An interpretation associated with Shi'i tradition identifies the Beast of the Earth with Ali ibn Abi Talib. In some Shi'i exegesis, including in material attributed to Al-Qummi and Al-Tabarsi, Ali is presented as the eschatological dābbat al-arḍ who appears at the end of time to distinguish truth from falsehood.

In one report, it is said that Muhammad addressed Ali as "the Beast of God". Another report has Ammar ibn Yasir, one of Muhammad's Companions, identify Ali as the figure of Quran 27:82. For some Shi'i authors, the role played by the Beast in distinguishing believers from unbelievers was a clue to identifying him with Ali.

Other Shi'i exegetical sources identify the Beast not specifically with Ali but with the Mahdi or with a broader category of divinely guided figures who appear at the end of time to separate truth from falsehood. While these interpretations are prominent in Shi'i tafsir, they are tied to doctrines such as rajʿa which is distinct from Sunni theology.

=== Human and animal interpretations ===
Many opinions were developed about what type of creature the Beast would be when he came. Some sources describe the Beast as an animal, others as a monstrous composite being with the features of several animals, and yet others view the Beast as a human or human-like figure. because of his association with speech in Quran 27:82. Sometimes, the human interpretation views the Beast as debating questions of unbelief and error. At other times, it presents the Beast as a community of believers. Modern interpreters sometimes also propose symbolic readings.

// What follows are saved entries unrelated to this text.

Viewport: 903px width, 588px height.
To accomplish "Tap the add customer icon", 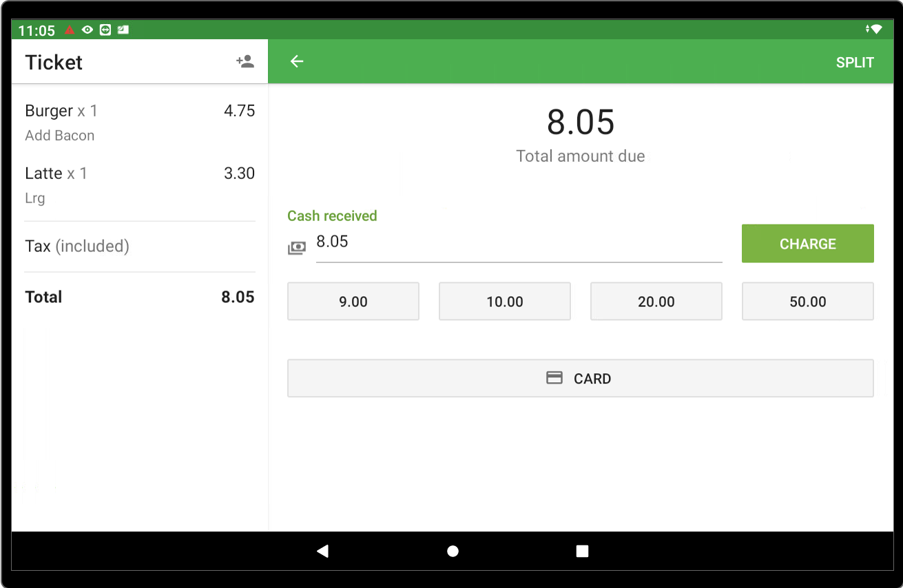I will tap(245, 62).
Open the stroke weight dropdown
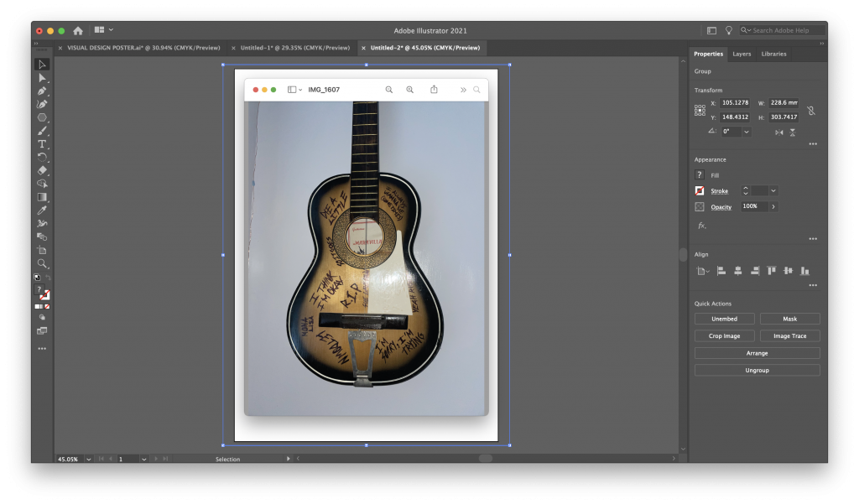Image resolution: width=859 pixels, height=504 pixels. click(773, 191)
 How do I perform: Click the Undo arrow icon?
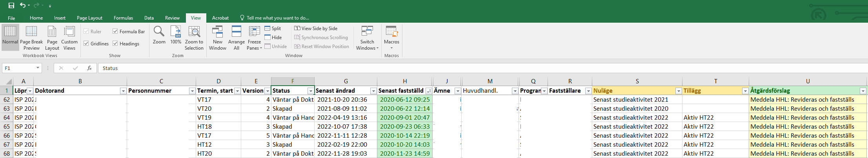tap(23, 5)
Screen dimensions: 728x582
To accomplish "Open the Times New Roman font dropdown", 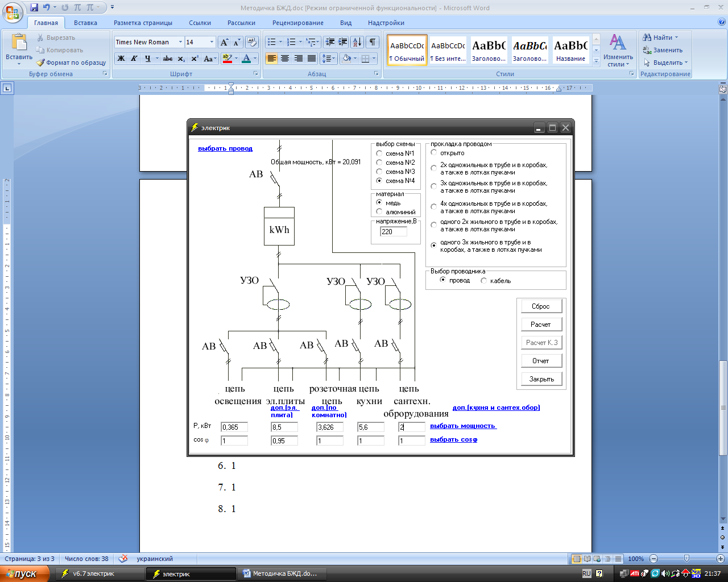I will coord(180,42).

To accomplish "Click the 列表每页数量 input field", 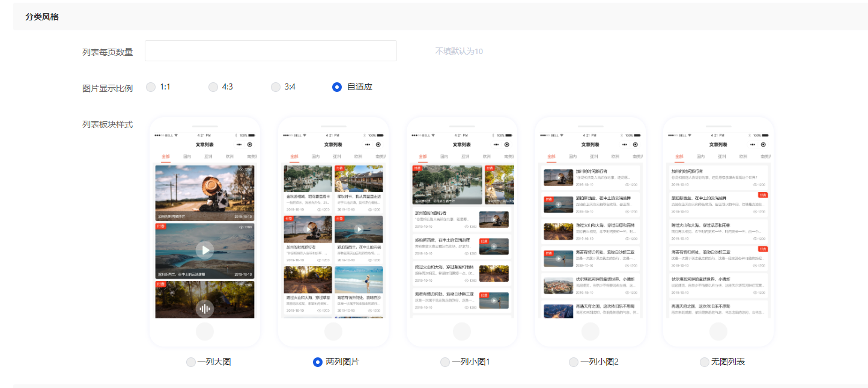I will 270,51.
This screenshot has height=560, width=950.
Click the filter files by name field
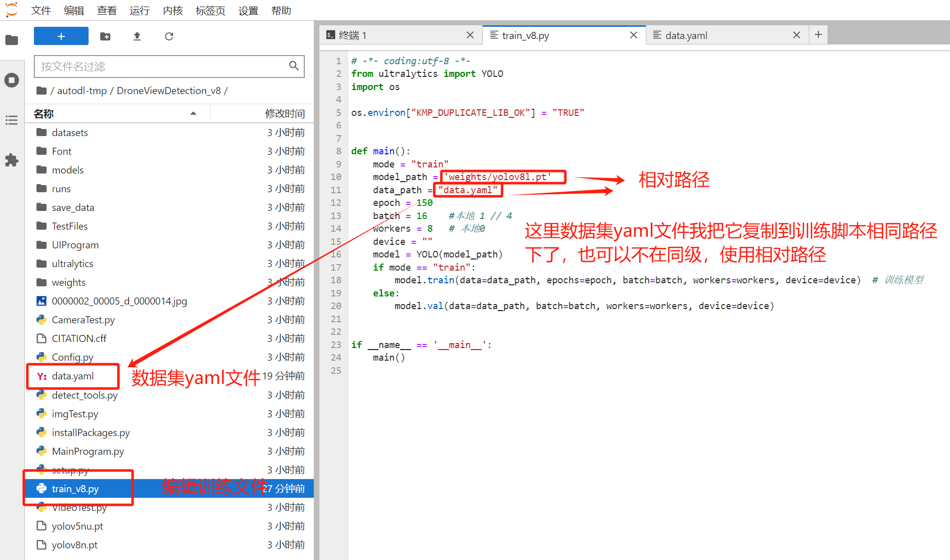click(x=162, y=66)

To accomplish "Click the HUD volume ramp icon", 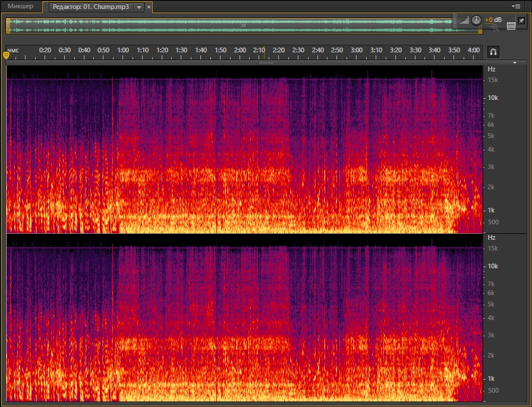I will point(464,21).
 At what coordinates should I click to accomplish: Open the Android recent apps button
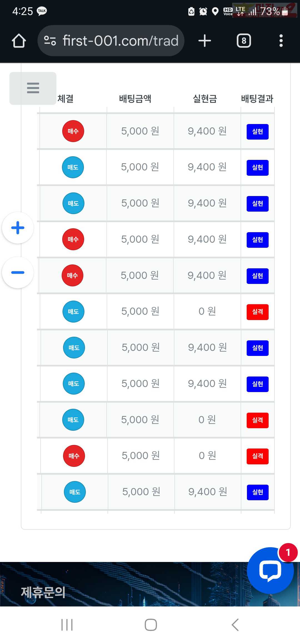pos(67,625)
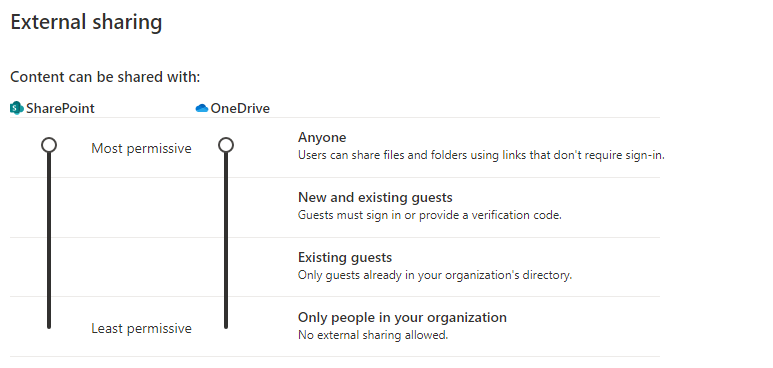
Task: Click the SharePoint slider handle at top
Action: pyautogui.click(x=48, y=145)
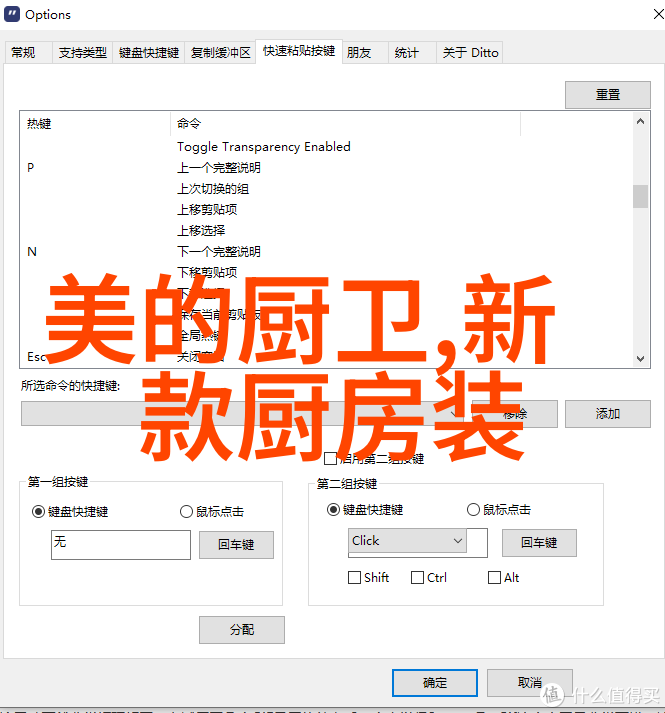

Some Muslim scholars expressed caution about elaborate descriptions of the Beast. Fakhr al-Din al-Razi argued that the Qur'an does not itself specify the creature's shape, time, place, or detailed characteristics, and that only sound reports should be accepted in such matters. Ibn Ashur likewise treated many detailed reports about the Beast's form as weak or mutually inconsistent. Sayyid Qutb rejected highly mythologized descriptions as being a product of the influence of isra'iliyyat or similar types of traditions.

=== Modern ===
The majority of modern Islamic scholars accept the traditional exegesis of the Beast of the Earth, the Dābbat al-Arḍ as a literal creature who will appear in the end times. Umar Sulaiman Al-Ashqar was of the opinion that the creature would appear after another extraordinary event had occurred during the end of times - namely the sun rising from the west - citing in support of his contention the traditional exegesis of Al-Hakim al-Nishapuri.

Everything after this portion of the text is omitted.